My previous post dealt with how versioning and non-versioning apps interact under the new Mac OS X Lion release. I now turn to some low-level sleuthing. The motivation is, in a way, similar: I am interested in how command-line tools such as rsync may deal with versioning. Again, the bottom line is that these tools will do exactly what they did under Snow Leopard and earlier releases, but that it is likely going to be hard to get them to back up and sync file versions. I need to do further testing on this point; feel free to provide any details you may have.
Low-level details and storage space
Here is what I found. First, the state of any versioning-aware app (that is, whether or not a given file has been edited since a version was explicitly saved) is stored in
~/Library/Saved Application State, but the actual versions of files are in a separate directory structure off the root of the current volume, specifically
/.DocumentRevisions-V100. That directory looks like this on my system:
d--x--x--x 7 root wheel 238 Jul 18 22:39 . drwxr-xr-x 36 root wheel 1292 Jul 28 23:24 .. drwx------ 5 root wheel 170 Jul 28 23:27 .cs drw------- 2 root wheel 68 Jul 18 22:39 ChunkTemp d--x--x--x 3 root wheel 102 Jul 18 22:39 PerUID drwx------ 4 root wheel 136 Jul 28 23:27 db-V1 drwx--x--x 2 root wheel 68 Jul 18 22:39 staging
If you drill down the
PerUID directory (there is a further subdirectory for each user ID, or UID, and further subdirectories off of that), you will see every single version of every single versioned file. The actual file names are replaced with hexadecimal hash codes, but extensions are preserved. You can actually open these files directly, e.g. using
open file_name.ext from the command line. You may think this is very inefficient: imagine a very large Pages or TextEdit file, with versions differing only by a few characters. Does Lion actually save an entire copy of each version? This seems wasteful, and it is also not what version control systems typically do: rather, they save the “deltas,” or “patches” needed to go from one revision to the next. It turns out that Lion is smarter than this, but the details are a bit opaque.
First, as the above Ars Technica article explains, Lion keeps track of “file chunks”, and only actually saves those chunks that have changed; these are stored in binary blobs off the
.cs directory. Actually figuring out which chunks have changed is pretty challenging, and again Ars Technica provides hints and links illustrating the principles and heuristics at work. The whole system is pretty sophisticated, but then again, it has to be: versions are stored in your internal hard disk (indeed, your normal working “volume”); if you are editing a movie, you would not want to keep around 10 almost identical copies of a multi-gigabyte file, would you?
Now, you may rememeber that Time Machine does something similar to keep the size of backups under control. Again, Ars Technica comes to our aid. Instead of saving a copy of your entire hard disk each time it runs, Time Machine creates hard links to files and directories that have not changed since the last backup, and only copies files that have been modified. However, all this happens at the file level. Lion’s file versioning instead operates below the file level—it tracks and saves file chunks, which requires quite a bit more cleverness.
What’s intriguing is that the above does not explain why, when you look at files off the PerUID directory, you see what appear to be full copies of each version of any given file.

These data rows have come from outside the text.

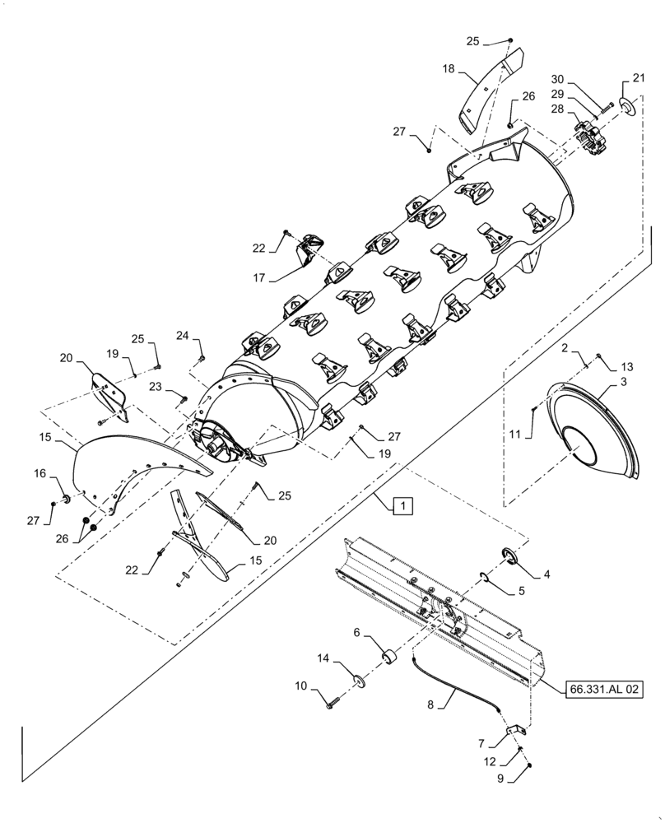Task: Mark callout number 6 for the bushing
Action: (x=356, y=632)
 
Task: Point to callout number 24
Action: (x=183, y=336)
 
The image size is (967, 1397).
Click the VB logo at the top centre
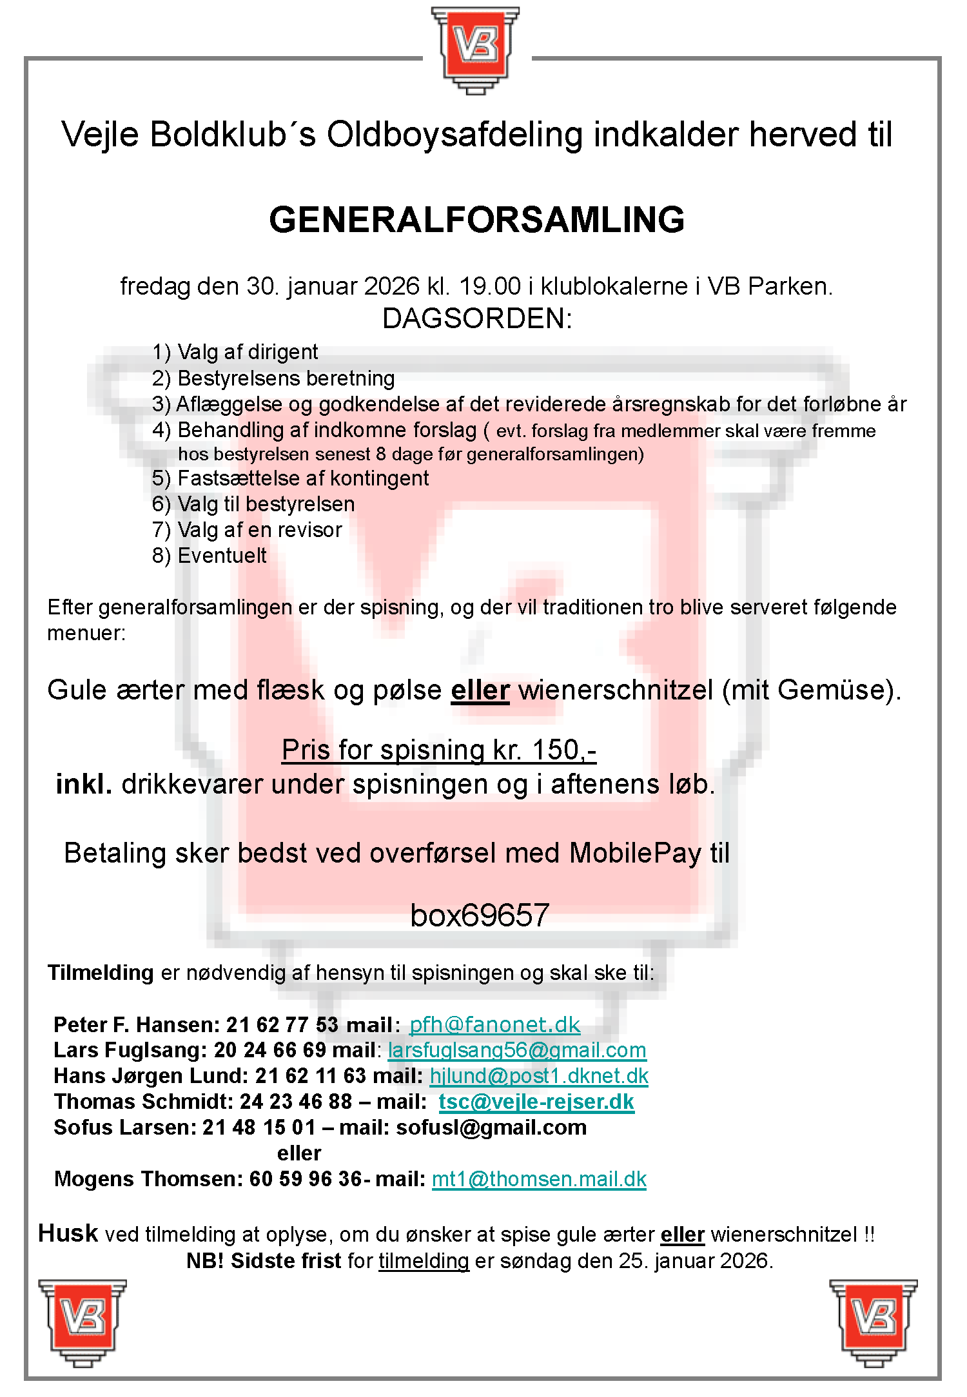pos(476,50)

For example, here’s what I get by issuing
ls -l /.DocumentRevisions-V100/PerUID/505/3/com.apple.documentVersions:
total 0 -r--r--r--@ 1 marciano staff 512 Aug 6 14:00 655BB90C-85A2-4F64-A9D0-9C469DABD56E.rtf -r--r--r--@ 1 marciano staff 324 Aug 5 17:29 A8DD2DAF-26F1-4CCA-8C9E-1811A379939A.rtf -r--r--r--@ 1 marciano staff 324 Aug 5 17:29 D8BFF539-F540-4EDA-A1A2-14E74C2CE5CA.rtf -r--r--r--@ 1 marciano staff 5057 Aug 6 14:02 DDA0C14D-DCC6-484F-BDB4-5F99A3923EE3.rtf
Again, you can open each of these files, and you will see the corresponding revision. The last one (dated August 6 at 14:02) is apparently 5057 bytes long. This matches what you see if you issue
ls -l in the directory where I keep the file itself:
total 16 -rw-r--r-- 1 marciano staff 5057 Aug 6 14:02 external.rtf
However, notice the first lines in the two displays. According to the
ls manual entry, this displays the number of 512-byte blocks actually used in the directory being listed. I assume that Lion saves files in 4096-byte bloks, so a 5057-byte file requires two such blocks—or exactly 16 512-byte blocks. But note that the versions directory requires zero 512-byte blocks, despite the fact that it seemingly contains 4 non-empty files! So, what gives?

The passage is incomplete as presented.